It was meant to be a generalization. And I will make such generalizations to prove points. This point was there are a lot of people beating on loud drums -- and they're doing it well. All I can hear is a lot of angry people, nothing really potent except for those that are busy doing something while everyone's yelling about what's wrong, what's right, and how bad it is.
I never said there weren't people in the middle. There are people all over the place -- it's the simple fact that the two parties I noted are the two parties you always hear from or hear people citing.
It's the quiet, sensible ones you rarely hear.
Ralith wrote:
Ink wrote:Then nobody talks to each other and nobody wants to listen.
This is the case with the extreme opposition on just about any discussion.
No, this is the case with extreme opposition alone. Discussion is when someone takes someone else's plee in on a level, not when people stamp around their point of view on poster boards with ill thought manners to make things personal war.

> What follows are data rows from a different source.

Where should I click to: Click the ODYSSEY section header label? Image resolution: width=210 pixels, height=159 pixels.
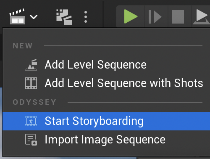[x=34, y=102]
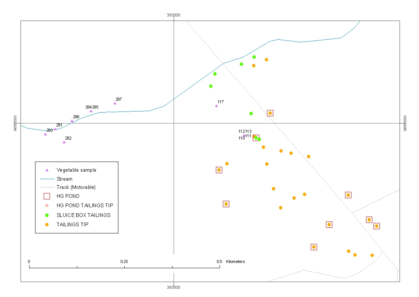Click the 393000 coordinate label at top
Image resolution: width=419 pixels, height=297 pixels.
[x=174, y=15]
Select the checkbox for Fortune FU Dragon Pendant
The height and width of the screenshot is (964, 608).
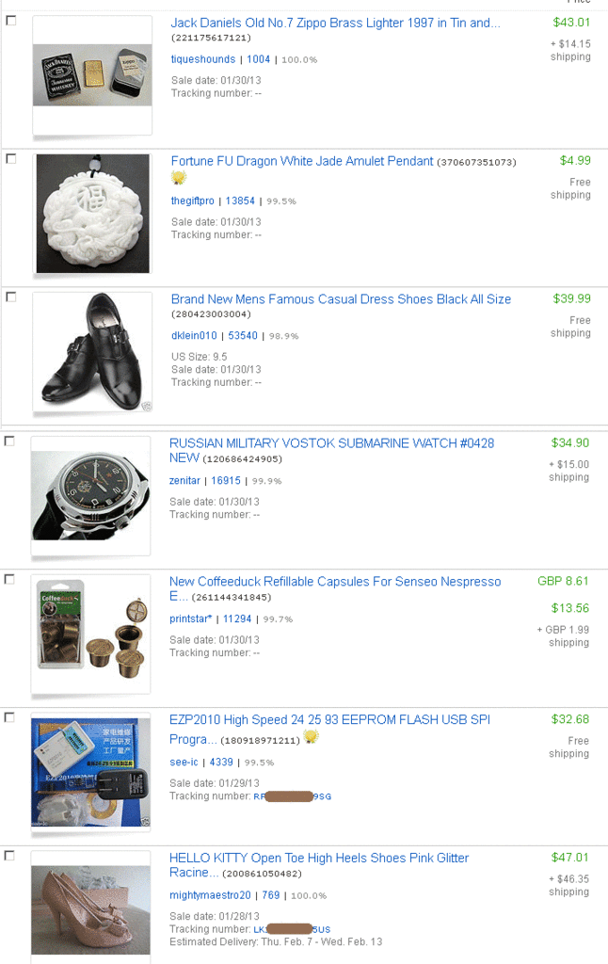(11, 158)
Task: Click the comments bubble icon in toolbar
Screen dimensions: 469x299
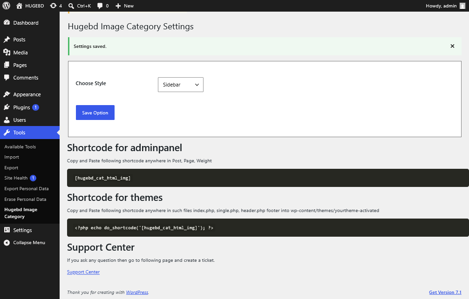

We're fighting for a discussion, and if we have to fight for a discussion nothing, absolutely nothing will get done but a lot of useless yelling. We have to start sharing information in finding a way to help find a middle ground or else we're running a rat race.
Ralith wrote:
Ink wrote:Who's stuck in the middle? The people who're working their asses off to save the damn wolf. Who are the people with the information about how we must interact to keep the peace, and how to keep them from dwindling. These are the people that make the decisions everybody points fingers at... because everybody else is in middle of a squabble about what's right and what's wrong and how much the other person is lesser of a person because blahblahblah.
I don't follow your logic there. I would think that they'd be on the pro-wolf side, only typically with more accurate reasons than usual.
There's no pro-wolf side on the middle line. It's not a political embodiment we're talking about -- it's about people seeking better answers. It's people who take care of all the raging forces. These are the babysitters who're actually out in the field doing tests on wolves, providing breeding facilities and the DEC, Wildlife Fish and Game organizations and such that monitor both fanatics for or against killing of these animals.
These people see from a birds eye view everything we fight about. It has nothing to do with taking sides. They see the place for hunting and the place for saving a species -- the place where things aren't zenful but where they're at least going to allow life to go on... for all the parties involved.
These people alone will be the silent saviors of the wolf and the farmer and the hunter because their voices are muffled somewhere below the roar of people who want to save these animals and people who want them gone.
They also are the people with the greatest power:
To manage and oversee the wolf.
Ralith wrote:
Ink wrote:Just because they might be taken off the Endangered Species list, a rather biased list of things going extinct we like (forgetting all those bad things we've eradicated or are currently trying to kill which nobody cares about), does not mean that people are going to go out there wielding axes and flame throwers in order to abuse the population of wolves and kill them off so cunningly.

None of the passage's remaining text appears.